Media playback is unsupported on your device
Media captionPrime Minister David Cameron: "We have a workable system ready to go"

Why did David Cameron take his own deputy as well as some senior figures in his own party by surprise by pulling the plug on all-party talks to create a new press regulator?

Just three hours before the prime minister declared that the talking was over and it was time for MPs to choose between the Tory or the Labour/Lib Dem approach, Nick Clegg had told the BBC: "We had a productive meeting - David Cameron, Ed Miliband and myself - yesterday afternoon. We'll have further discussions and I hope we'll make progress… I'm not going to start imposing artificial timetables"

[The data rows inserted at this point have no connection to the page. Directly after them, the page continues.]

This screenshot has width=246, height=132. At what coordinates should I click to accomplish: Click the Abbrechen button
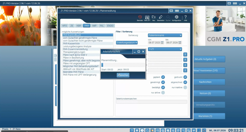(123, 75)
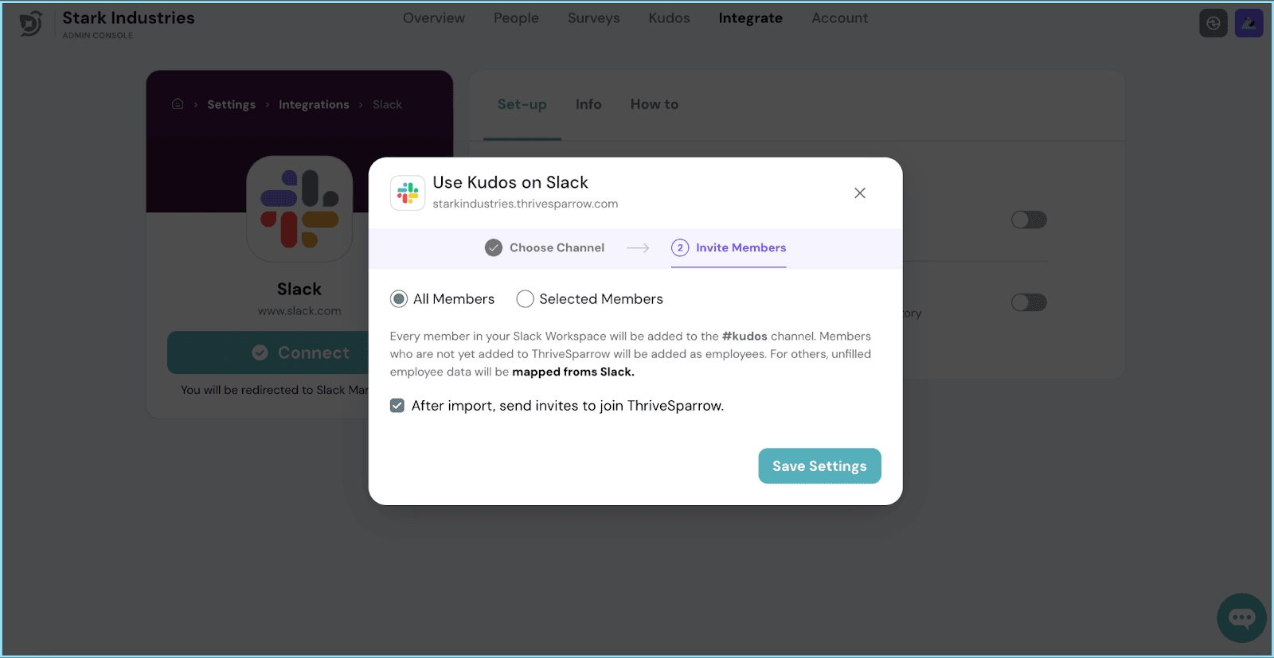Click the ThriveSparrow logo icon
The height and width of the screenshot is (658, 1274).
(x=31, y=24)
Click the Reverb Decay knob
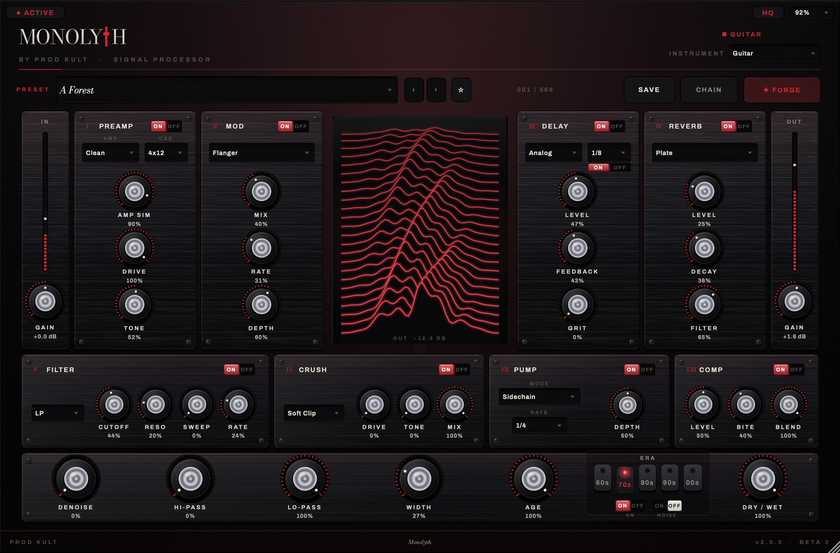 click(x=704, y=248)
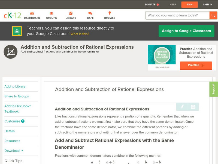The width and height of the screenshot is (218, 164).
Task: Focus the "What do you want to learn today?" field
Action: tap(177, 15)
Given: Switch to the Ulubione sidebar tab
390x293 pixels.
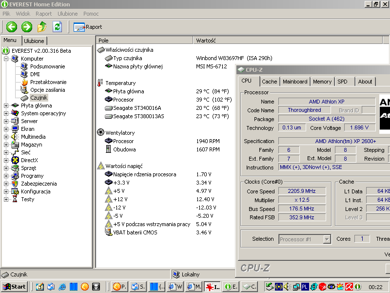Looking at the screenshot, I should point(34,41).
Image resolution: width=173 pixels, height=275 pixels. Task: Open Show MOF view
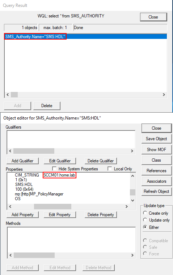pyautogui.click(x=156, y=150)
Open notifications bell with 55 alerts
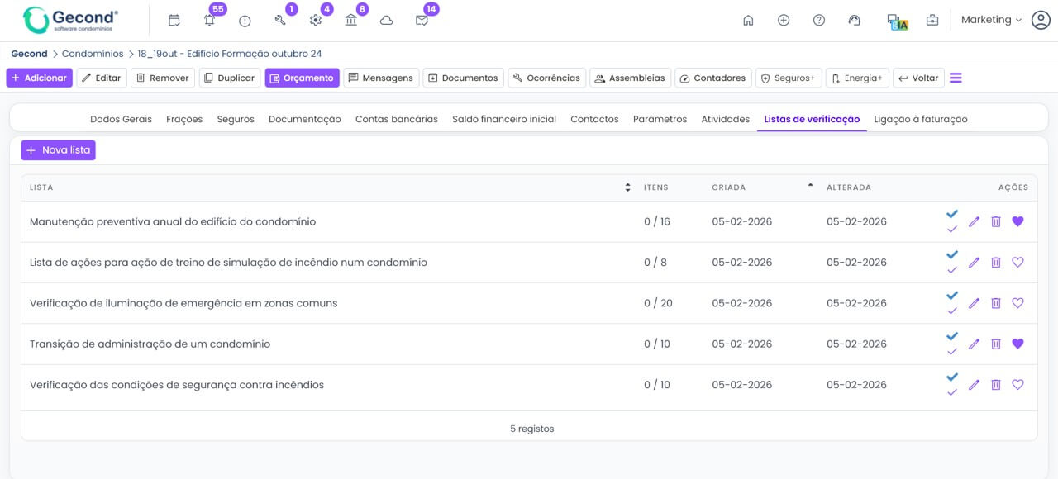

Cameron's critics will say that the answer is simple: he has chosen to side with the press barons - the Murdochs, Barclays, Rothermeres and co - and to ignore the victims of press hacking and intrusion - the Dowlers and the McCanns.

When I put this to the prime minister he answered, in effect, that what was good for the victims was to have a workable solution ie a system of press regulation which is tough but with which the newspapers will co-operate, and to have it set up soon.

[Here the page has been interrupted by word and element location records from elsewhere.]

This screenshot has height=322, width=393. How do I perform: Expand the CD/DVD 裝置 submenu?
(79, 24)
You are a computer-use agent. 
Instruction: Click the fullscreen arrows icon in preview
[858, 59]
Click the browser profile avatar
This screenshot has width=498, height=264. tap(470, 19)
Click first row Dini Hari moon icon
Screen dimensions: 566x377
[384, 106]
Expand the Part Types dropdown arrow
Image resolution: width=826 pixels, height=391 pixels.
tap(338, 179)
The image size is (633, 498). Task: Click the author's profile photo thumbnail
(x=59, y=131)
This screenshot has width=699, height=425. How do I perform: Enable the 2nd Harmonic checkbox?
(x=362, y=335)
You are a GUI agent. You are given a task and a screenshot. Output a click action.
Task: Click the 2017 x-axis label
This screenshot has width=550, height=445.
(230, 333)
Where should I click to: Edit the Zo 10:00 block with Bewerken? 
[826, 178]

Whoever is right a more subtle political calculation has been made inside Number 10.

The PM has always known that he is likely to be defeated in the Commons on this issue. It is Ed Miliband and not him who leads a coalition on press regulation of Labour, the Lib Dems and some Conservative MPs and peers too.

They had found a way to tack votes on a new press regulator onto other government bills setting up, for example, a National Crime Agency or a new law on defamation. Government business managers would have faced the choice between losing those measures or keeping them with a press law attached. When they did so Cameron would have been accused of being in office but not in power- someone who couldn't, to quote the Labour leader, organise anything in a brewery.

So Cameron decided to pre-empt them and to pick a fight on his own terms and at a time and place of his choosing. By doing so he still faces the likelihood of defeat (though nothing is certain on an issue on which few have fixed views). He will still face being attacked for abandoning the victims.

However, he will calculate that he has demonstrated to the public that he is willing to deal with the issue of press excesses at the same time as indicating to the newspapers that he is fighting for press freedom whilst his opponents are desperate to shackle the press. He will argue that the public want parliament to spend time on the economy, welfare reform, schools and the NHS whilst his opponents want to get bogged down on the minutiae of press regulation.

Above all though, perhaps David Cameron's calculation was that his defiant Downing Street news conference would make him look like a leader at a time when his own party has been questioning how long he should carry on in the job.